▸ Exercise data:
· · · · · · ·
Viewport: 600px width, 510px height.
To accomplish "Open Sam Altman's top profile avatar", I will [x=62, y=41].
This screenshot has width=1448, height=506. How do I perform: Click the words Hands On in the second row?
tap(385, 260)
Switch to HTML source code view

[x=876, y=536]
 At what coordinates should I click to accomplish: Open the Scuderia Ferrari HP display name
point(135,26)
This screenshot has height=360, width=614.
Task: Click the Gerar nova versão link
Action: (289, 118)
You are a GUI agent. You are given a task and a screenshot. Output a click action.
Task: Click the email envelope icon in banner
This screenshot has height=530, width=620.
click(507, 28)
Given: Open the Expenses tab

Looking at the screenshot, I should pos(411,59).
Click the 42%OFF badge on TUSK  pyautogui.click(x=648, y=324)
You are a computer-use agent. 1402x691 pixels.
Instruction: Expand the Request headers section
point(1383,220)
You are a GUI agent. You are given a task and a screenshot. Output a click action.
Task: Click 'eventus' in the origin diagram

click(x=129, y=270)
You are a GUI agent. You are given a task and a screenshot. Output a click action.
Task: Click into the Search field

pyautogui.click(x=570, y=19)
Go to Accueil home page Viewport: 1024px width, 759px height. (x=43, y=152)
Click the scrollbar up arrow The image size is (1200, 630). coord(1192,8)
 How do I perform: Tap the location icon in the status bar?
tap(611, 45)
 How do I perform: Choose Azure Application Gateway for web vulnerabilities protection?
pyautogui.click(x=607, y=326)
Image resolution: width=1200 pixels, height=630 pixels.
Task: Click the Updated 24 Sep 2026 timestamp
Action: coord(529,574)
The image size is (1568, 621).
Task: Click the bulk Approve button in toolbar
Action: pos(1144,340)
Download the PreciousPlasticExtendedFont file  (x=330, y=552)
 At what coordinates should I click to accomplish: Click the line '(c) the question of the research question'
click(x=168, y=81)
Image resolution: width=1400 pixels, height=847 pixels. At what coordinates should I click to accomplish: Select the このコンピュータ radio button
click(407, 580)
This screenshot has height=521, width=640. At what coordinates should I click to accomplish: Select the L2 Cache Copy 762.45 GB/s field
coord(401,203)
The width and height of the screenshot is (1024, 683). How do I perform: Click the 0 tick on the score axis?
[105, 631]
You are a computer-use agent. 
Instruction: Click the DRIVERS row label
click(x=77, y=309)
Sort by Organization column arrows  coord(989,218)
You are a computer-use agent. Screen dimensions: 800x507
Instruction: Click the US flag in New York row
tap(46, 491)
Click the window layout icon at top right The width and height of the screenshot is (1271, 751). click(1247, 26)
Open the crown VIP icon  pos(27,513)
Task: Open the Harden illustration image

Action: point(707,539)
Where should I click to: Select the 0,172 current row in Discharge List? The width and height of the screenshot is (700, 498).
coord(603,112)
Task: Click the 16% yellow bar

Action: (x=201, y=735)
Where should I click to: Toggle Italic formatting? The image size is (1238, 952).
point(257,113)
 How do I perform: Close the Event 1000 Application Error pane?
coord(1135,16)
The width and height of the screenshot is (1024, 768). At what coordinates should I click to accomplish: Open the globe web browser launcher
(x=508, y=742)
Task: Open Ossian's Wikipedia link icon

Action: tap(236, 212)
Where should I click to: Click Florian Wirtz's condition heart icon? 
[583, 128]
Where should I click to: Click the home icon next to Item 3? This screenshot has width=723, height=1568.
· · · · · · ·
▸ Task statement: I would like the records restated exactly, with every line intact.

▸ Solution to this exercise:
Viewport: 600px width, 510px height.
To accomplish "Open Sam Altman's top profile avatar", I will [x=62, y=41].
This screenshot has width=1448, height=506. How do I perform: Click the words Hands On in the second row?
tap(385, 260)
Switch to HTML source code view

[x=876, y=536]
 At what coordinates should I click to accomplish: Open the Scuderia Ferrari HP display name
point(135,26)
This screenshot has height=360, width=614.
Task: Click the Gerar nova versão link
Action: (289, 118)
You are a GUI agent. You are given a task and a screenshot. Output a click action.
Task: Click the email envelope icon in banner
This screenshot has height=530, width=620.
click(507, 28)
Given: Open the Expenses tab

Looking at the screenshot, I should pos(411,59).
Click the 42%OFF badge on TUSK  pyautogui.click(x=648, y=324)
You are a computer-use agent. 1402x691 pixels.
Instruction: Expand the Request headers section
point(1383,220)
You are a GUI agent. You are given a task and a screenshot. Output a click action.
Task: Click 'eventus' in the origin diagram

click(x=129, y=270)
You are a GUI agent. You are given a task and a screenshot. Output a click action.
Task: Click into the Search field

pyautogui.click(x=570, y=19)
Go to Accueil home page Viewport: 1024px width, 759px height. (x=43, y=152)
Click the scrollbar up arrow The image size is (1200, 630). coord(1192,8)
 How do I perform: Tap the location icon in the status bar?
tap(611, 45)
 How do I perform: Choose Azure Application Gateway for web vulnerabilities protection?
pyautogui.click(x=607, y=326)
Image resolution: width=1200 pixels, height=630 pixels.
Task: Click the Updated 24 Sep 2026 timestamp
Action: coord(529,574)
The image size is (1568, 621).
Task: Click the bulk Approve button in toolbar
Action: pos(1144,340)
Download the PreciousPlasticExtendedFont file  (x=330, y=552)
 At what coordinates should I click to accomplish: Click the line '(c) the question of the research question'
click(x=168, y=81)
Image resolution: width=1400 pixels, height=847 pixels. At what coordinates should I click to accomplish: Select the このコンピュータ radio button
click(407, 580)
This screenshot has height=521, width=640. At what coordinates should I click to accomplish: Select the L2 Cache Copy 762.45 GB/s field
coord(401,203)
The width and height of the screenshot is (1024, 683). How do I perform: Click the 0 tick on the score axis?
[105, 631]
You are a computer-use agent. 
Instruction: Click the DRIVERS row label
click(x=77, y=309)
Sort by Organization column arrows  coord(989,218)
You are a computer-use agent. Screen dimensions: 800x507
Instruction: Click the US flag in New York row
tap(46, 491)
Click the window layout icon at top right The width and height of the screenshot is (1271, 751). click(1247, 26)
Open the crown VIP icon  pos(27,513)
Task: Open the Harden illustration image

Action: point(707,539)
Where should I click to: Select the 0,172 current row in Discharge List? The width and height of the screenshot is (700, 498).
coord(603,112)
Task: Click the 16% yellow bar

Action: (x=201, y=735)
Where should I click to: Toggle Italic formatting? The image size is (1238, 952).
point(257,113)
 How do I perform: Close the Event 1000 Application Error pane?
coord(1135,16)
The width and height of the screenshot is (1024, 768). At what coordinates should I click to accomplish: Open the globe web browser launcher
(x=508, y=742)
Task: Open Ossian's Wikipedia link icon

Action: tap(236, 212)
Where should I click to: Click Florian Wirtz's condition heart icon? 
[583, 128]
Where should I click to: Click the home icon next to Item 3? This screenshot has width=723, height=1568.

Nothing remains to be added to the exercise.